Cynthia Oliver, a professor of dance and special advisor to the chancellor for arts integration at the University of Illinois, has been named to a Gutgsell Endowed Chair at the university. Her work seeks to forge a new understanding of the relationship between dance, identity, gender, and Afro Caribbean Americanness. She joined the dance faculty at the university 2000. Dr. Oliver is the author of Queen of the Virgins: Pageantry and Black Womanhood in the Caribbean (University Press of Mississippi, 2009).
Dr. Oliver holds a bachelor of fine arts degree in dance from Adelphi University in Garden City, New York. She holds a master’s degree and a Ph.D. in performance studies from New York University.

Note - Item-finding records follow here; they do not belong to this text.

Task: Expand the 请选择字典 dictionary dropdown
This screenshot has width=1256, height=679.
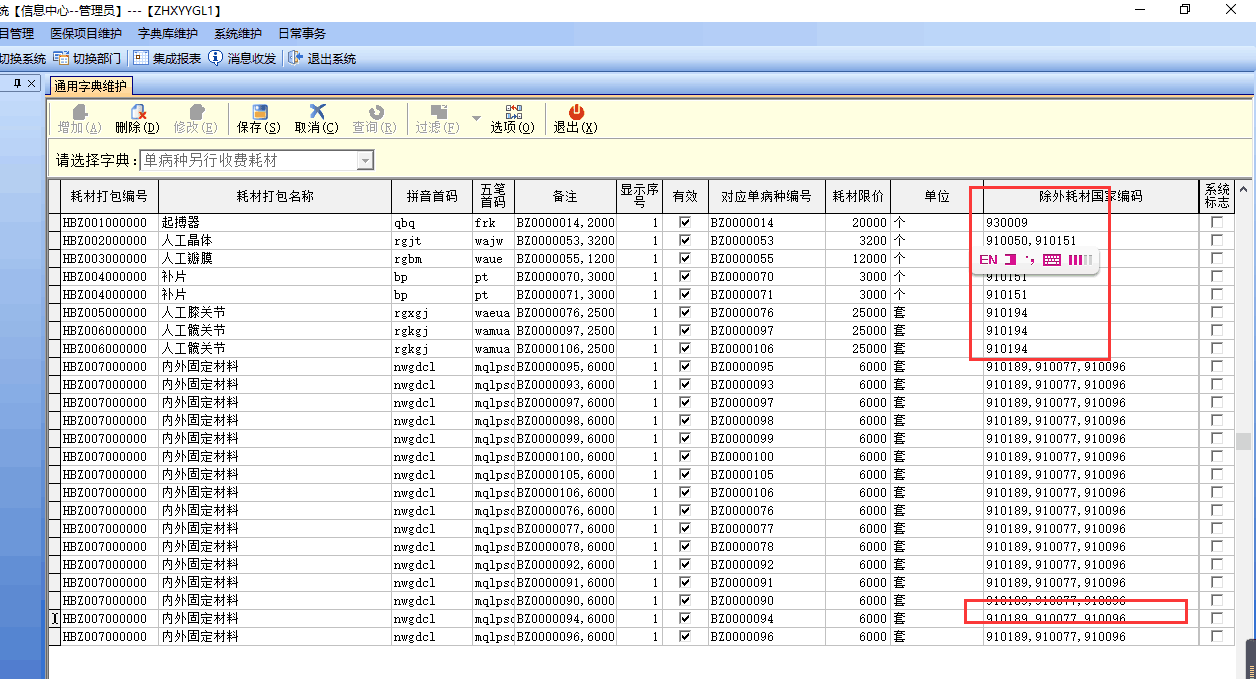Action: pos(365,161)
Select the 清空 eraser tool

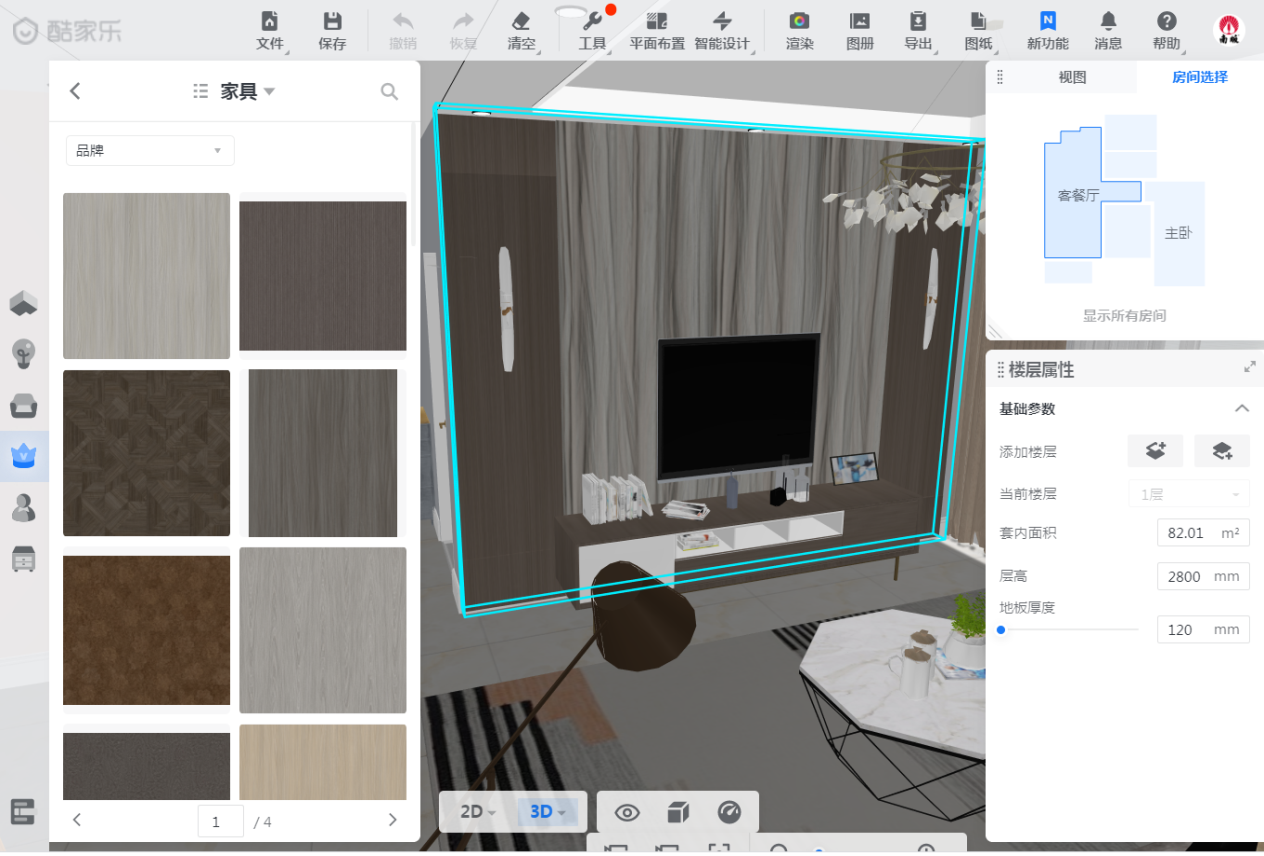[521, 22]
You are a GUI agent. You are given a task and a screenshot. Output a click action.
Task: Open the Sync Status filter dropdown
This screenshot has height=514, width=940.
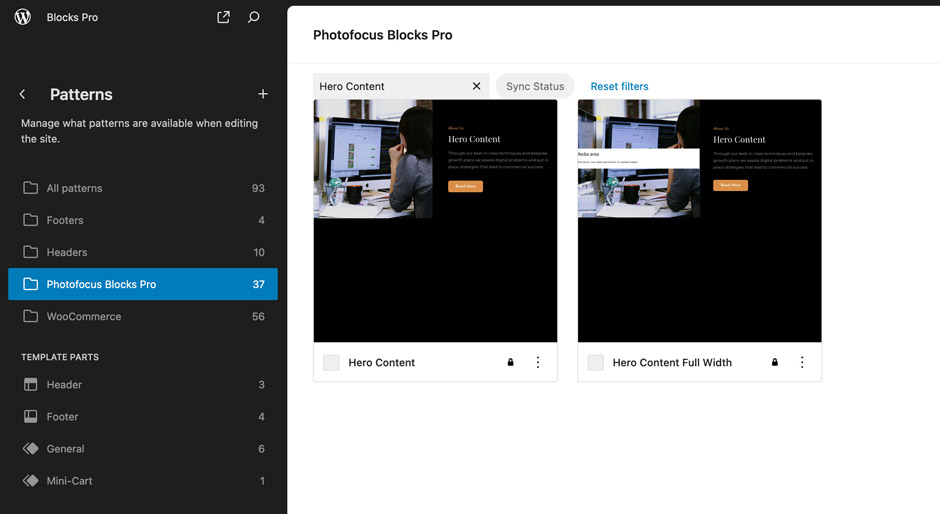(x=535, y=86)
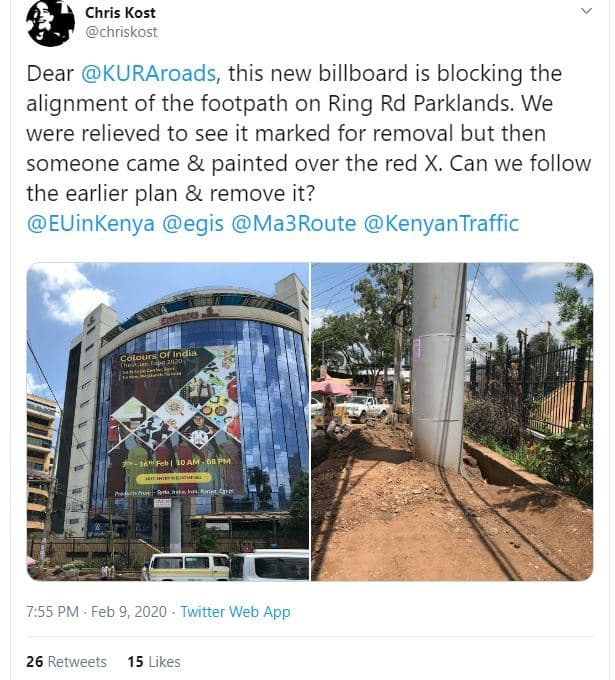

Najja Baptist was named director of African and African-American Studies Program in the history department at the University of Arkansas. He is an assistant professor in the department of political science and the founding director of the University Advanced Research Team and the Summer Research Opportunity Program at the university. He is the author of In the Spirit, In the Dark: Black Music and Activism, which will be published by New York University Press.
Dr. Baptist is a graduate of North Carolina Central University, where he majored in political science. He holds a master’s degree in political science from Jackson State University in Mississippi and a Ph.D. in Black politics from Howard University in Washington, D.C.
Associate professor BJ Arnett was appointed chair of the department of art and fashion at Clark Atlanta University. She has been on the university’s faculty since 2014 and has served as interim chair since 2019. She founded Trends and Tours, a New York fashion excursion for Clark Atlanta art and fashion students, and created the first HBCU Art and Fashion Week at the university in 2016.
Arnett holds a bachelor’s degree in fashion merchandising and marketing from American Intercontinental University. She earned an MBA in fashion merchandising from Kaplan University.